# PAGE EXTRACT:
The University of Iowa College of Public Health is one of eleven colleges based in the University of Iowa. Established on July 1, 1999, the college's roots originate in the Department of Preventive Medicine and Environmental Health, and with the Graduate Program in Hospital and Health Administration. Both of these were formerly based in the University of Iowa College of Medicine. The College of Public Health Building has achieved Leadership in Energy and Environmental Design (LEED) Platinum certification, the highest standard for sustainable design.

==Departments==
The college is composed of five departments: biostatistics, community and behavioral health, epidemiology, health management and policy, and occupational and environmental health. The college offers training leading to bachelor's, master's, and doctoral degrees as well as combined degree options.

==Accreditation==
The college is accredited by the Council on Education for Public Health, an independent agency recognized by the United States Department of Education to accredit schools of public health. Within the Department of Health Management and Policy, the M.H.A. program is accredited by the Commission on Accreditation Healthcare Management Education (CAHME).

==Ranking==
The University of Iowa College of Public Health is the #19 school of public health in the nation, according to the 2019 rankings from U.S. News & World Report. Among publicly supported schools, the college ranks #9. The college’s Department of Health Management and Policy is ranked #8 overall, and #5 among publicly supported programs in health care management. The Department of Biostatistics is ranked #40 among all statistics and biostatistics programs combined, #13 among biostatistics programs alone, and #7 among biostatistics programs at publicly supported universities.

# WHAT NEEDS TO BE DONE:
According to the page on the University of Iowa College of Public Health, on what date was the college established?

# MATERIAL SUPPLIED:
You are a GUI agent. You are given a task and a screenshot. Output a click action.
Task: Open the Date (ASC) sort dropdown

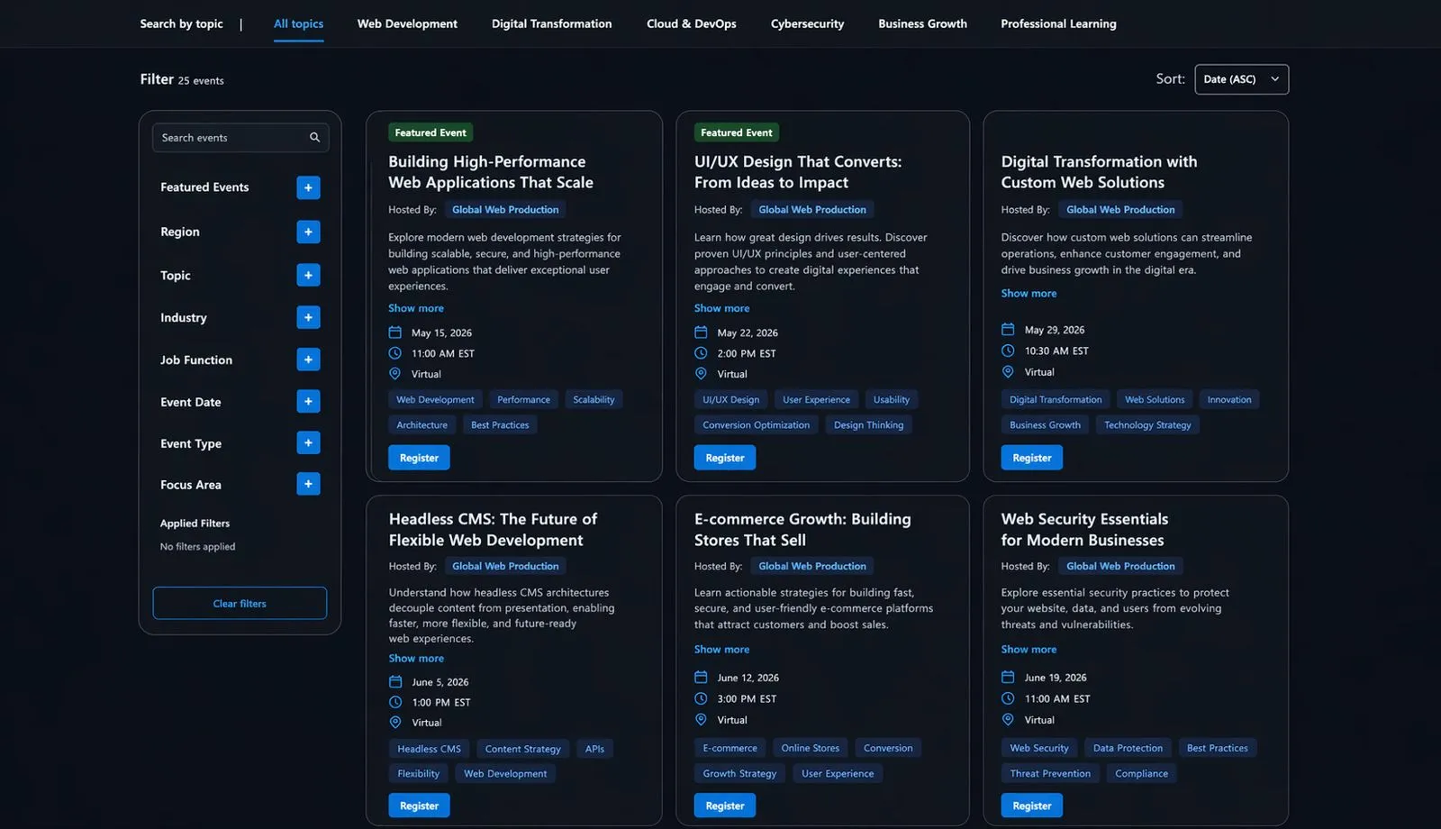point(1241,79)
...
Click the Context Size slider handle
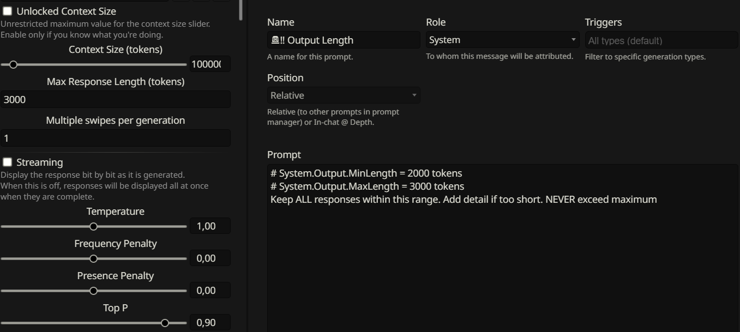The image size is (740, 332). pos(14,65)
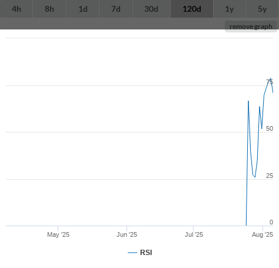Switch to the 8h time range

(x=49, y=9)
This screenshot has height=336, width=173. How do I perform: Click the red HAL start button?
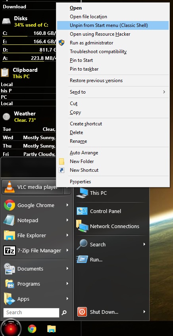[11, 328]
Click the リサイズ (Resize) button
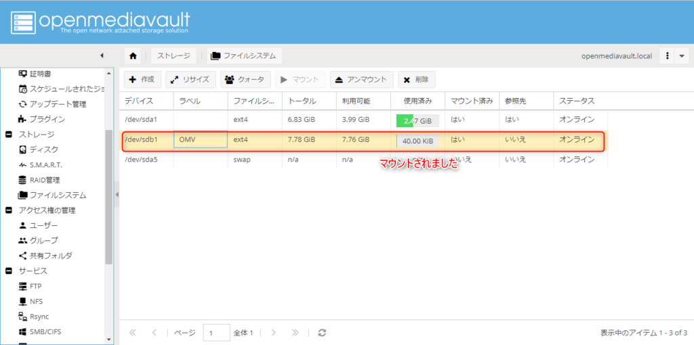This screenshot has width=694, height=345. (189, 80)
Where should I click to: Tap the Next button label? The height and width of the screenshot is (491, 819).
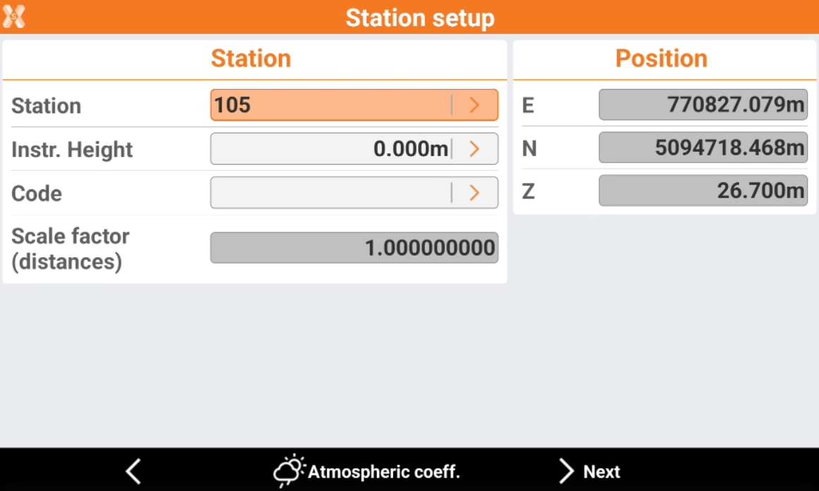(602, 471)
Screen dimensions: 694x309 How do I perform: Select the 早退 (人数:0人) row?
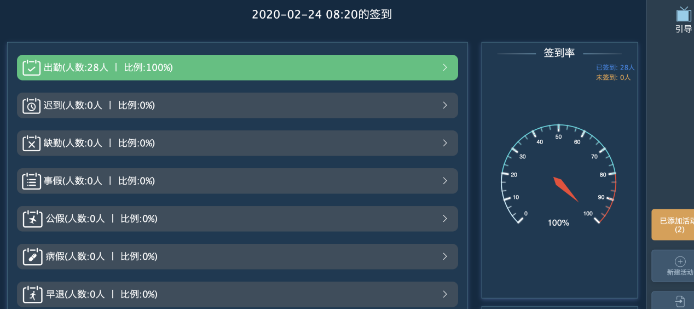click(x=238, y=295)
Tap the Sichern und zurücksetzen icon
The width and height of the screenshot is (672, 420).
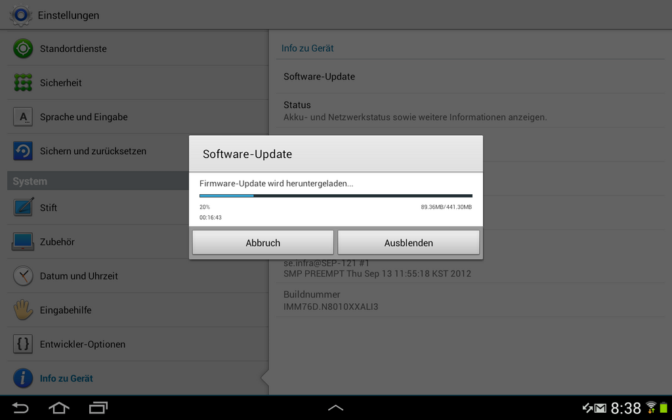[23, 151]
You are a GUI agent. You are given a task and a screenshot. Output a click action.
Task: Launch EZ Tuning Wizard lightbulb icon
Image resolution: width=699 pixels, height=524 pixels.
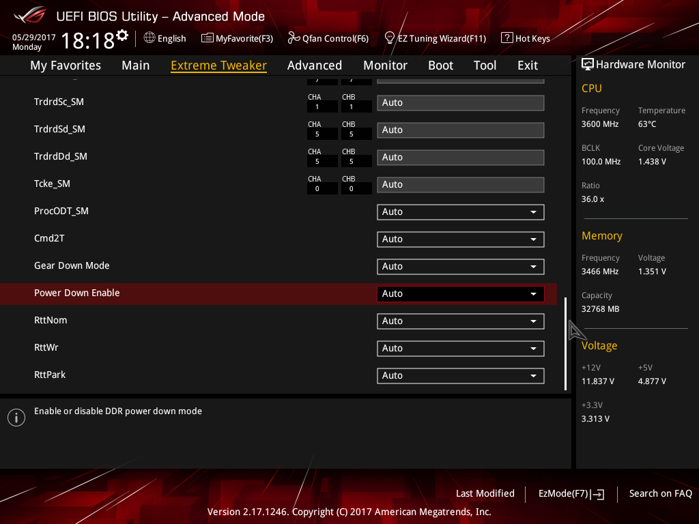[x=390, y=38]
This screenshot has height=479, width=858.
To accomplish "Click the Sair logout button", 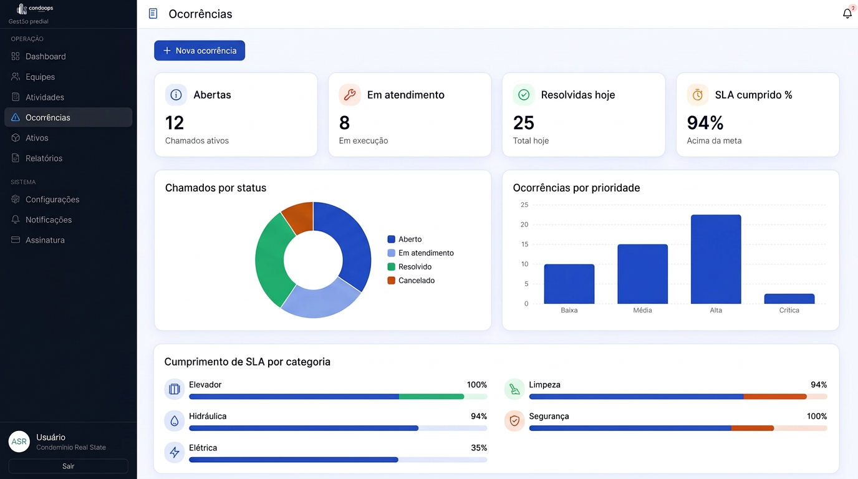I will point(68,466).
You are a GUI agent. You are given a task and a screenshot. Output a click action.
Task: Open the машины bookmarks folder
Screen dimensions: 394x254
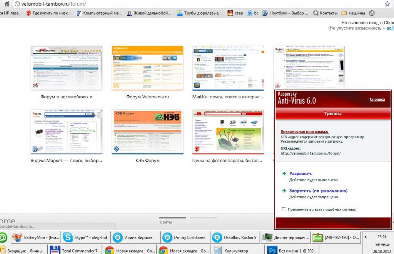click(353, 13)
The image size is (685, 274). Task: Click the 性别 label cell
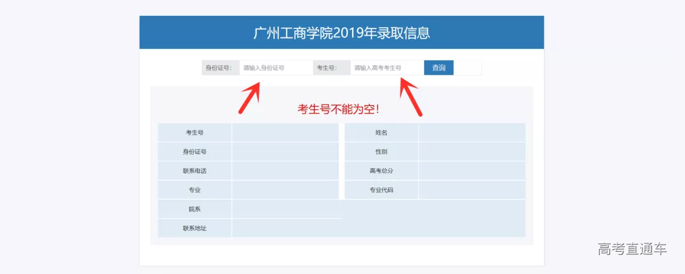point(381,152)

# SOLUTION:
July 1, 1999